(Collected data entries)

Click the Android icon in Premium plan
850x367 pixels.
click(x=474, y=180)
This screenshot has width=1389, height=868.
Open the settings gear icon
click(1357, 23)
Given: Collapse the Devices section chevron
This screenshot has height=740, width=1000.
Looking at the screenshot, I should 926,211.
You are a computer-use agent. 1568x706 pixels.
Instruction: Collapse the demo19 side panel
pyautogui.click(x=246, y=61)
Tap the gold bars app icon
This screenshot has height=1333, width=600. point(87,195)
---
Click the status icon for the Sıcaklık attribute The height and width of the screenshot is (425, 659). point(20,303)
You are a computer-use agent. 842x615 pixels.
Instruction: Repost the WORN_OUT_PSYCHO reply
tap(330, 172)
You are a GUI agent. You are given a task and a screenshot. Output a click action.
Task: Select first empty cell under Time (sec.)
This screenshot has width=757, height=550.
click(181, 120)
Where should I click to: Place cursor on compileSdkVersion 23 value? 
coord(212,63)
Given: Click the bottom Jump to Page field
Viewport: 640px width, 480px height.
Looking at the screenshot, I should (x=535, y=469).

Work required: The answer must consist of each line from the data that includes the string "computer".

Answer:
You are a computer-use agent. 1568x706 pixels.
You are a computer-use agent. 842x615 pixels.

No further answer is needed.